* [Challenge] In the post on films about popes, which actor plays Peter in Quo Vadis?

* [Reading text]
════

(I have posted this at The American Catholic. I assumed that the film mavens of Almost Chosen People would also enjoy it.)
This is a joint post with commenter Dr. Peter Dans. Pete has written a fine book which I will be reviewing, Christians in the Movies, A Century of Saints and Sinners, and he has given suggestions about films to watch while we are waiting to shout Habemus Papam. Here are the films in Chronological order of the Pope depicted:
1. Quo Vadis (1951)-The historical spectacle film to end historical spectacle films, it brings to the screen the novel of the persecution of Christians by Henryk Sienkiewicz. The film is a great work of Art with inspired performances by Peter Ustinov as Nero, Robert Taylor as the tough Roman legate Marcus Vinicius who finds himself, very much against his will, becoming a Christian from his love of the Christian Lygia, portrayed by Deborah Kerr, and Leo Genn, as Petronius, the uncle of Vinicius and Nero’s “arbiter of taste”, who wounds Nero to the core with the following suicide note:
To Nero, Emperor of Rome, Master of the World, Divine Pontiff. I know that my death will be a disappointment to you, since you wished to render me this service yourself. To be born in your reign is a miscalculation; but to die in it is a joy. I can forgive you for murdering your wife and your mother, for burning our beloved Rome, for befouling our fair country with the stench of your crimes. But one thing I cannot forgive – the boredom of having to listen to your verses, your second-rate songs, your mediocre performances. Adhere to your special gifts, Nero – murder and arson, betrayal and terror. Mutilate your subjects if you must; but with my last breath I beg you – do not mutilate the arts. Fare well, but compose no more music. Brutalize the people, but do not bore them, as you have bored to death your friend, the late Gaius Petronius.
Peter in the movie is portrayed by Finlay Currie. Here is the classic scene from the film that depicts Peter informed by Christ that He is going to Rome to be crucified a second time:
In the film he goes to the arena where the Christians are being murdered for the amusement of the crowds and cries out, “Here where Nero rules today, Christ shall rule forever!” The film movingly depicts Peter’s martyrdom, crucified upside down since he had stated that he was not worthy to have the same death as Christ.
2. Sign of the Pagan (1954) -Jack Palance, a great actor who was consistently underrated throughout his career, portrays Attila the Hun. Here we have depicted the meeting between Attila and Pope Leo the Great, portrayed by Leo Moroni, which convinces Attila to spare Rome.

════

* [Given information]
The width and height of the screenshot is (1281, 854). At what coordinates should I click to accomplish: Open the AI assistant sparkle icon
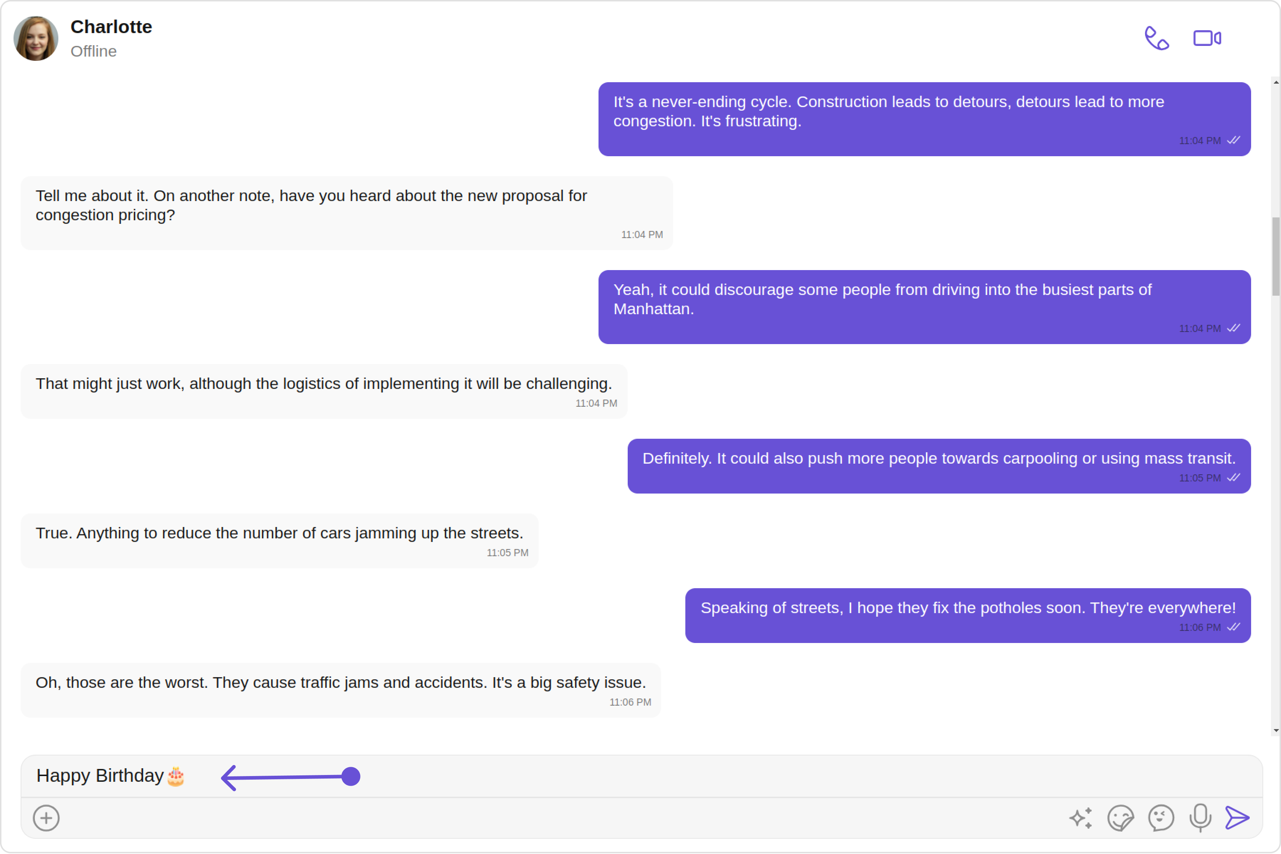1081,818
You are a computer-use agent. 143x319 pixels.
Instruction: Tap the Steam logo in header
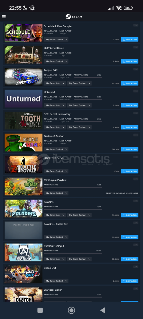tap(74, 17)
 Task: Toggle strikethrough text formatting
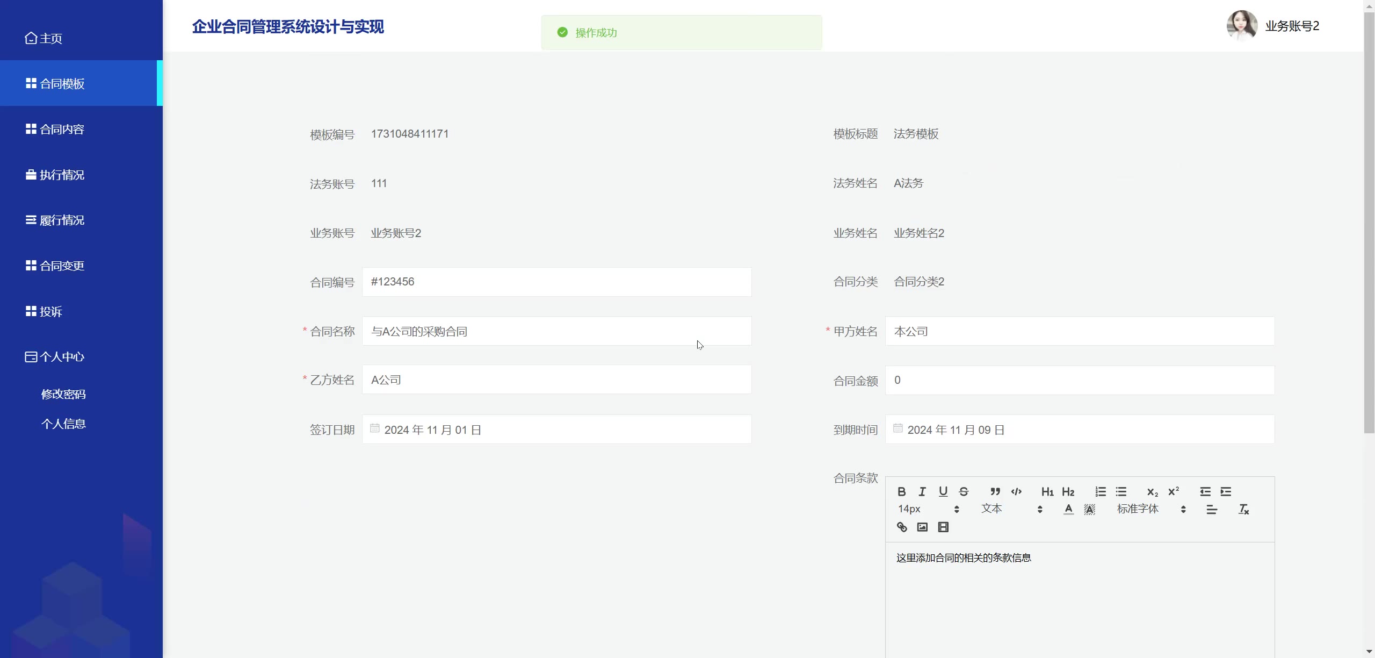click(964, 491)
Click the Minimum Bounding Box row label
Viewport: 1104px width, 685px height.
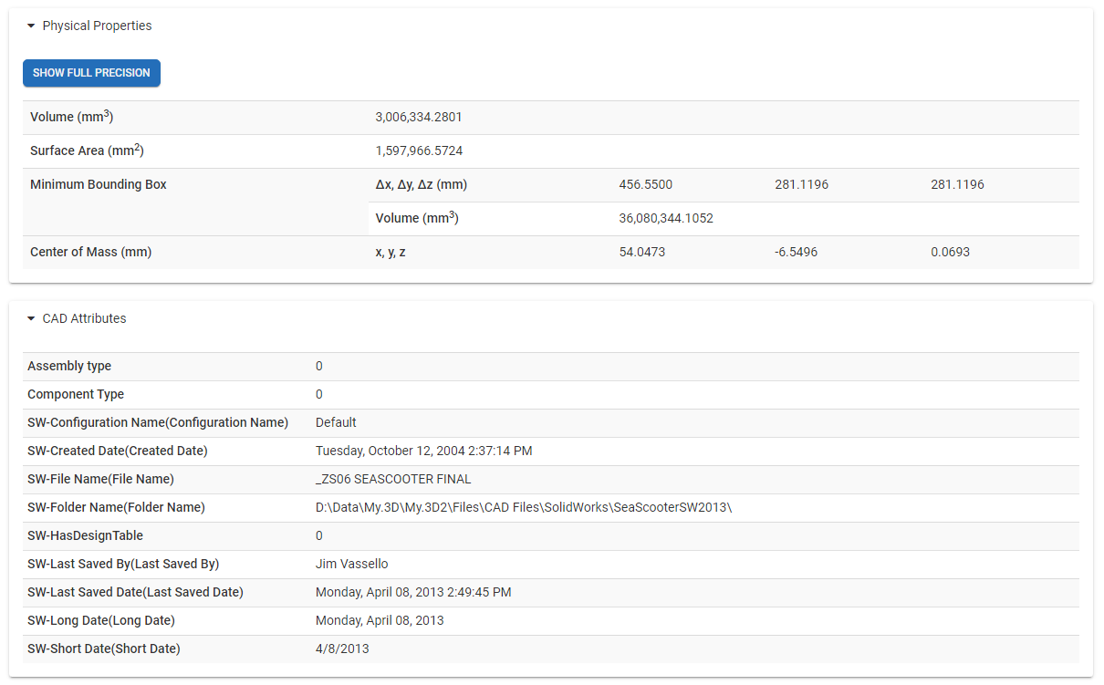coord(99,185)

════

* [Response to the task] Finlay Currie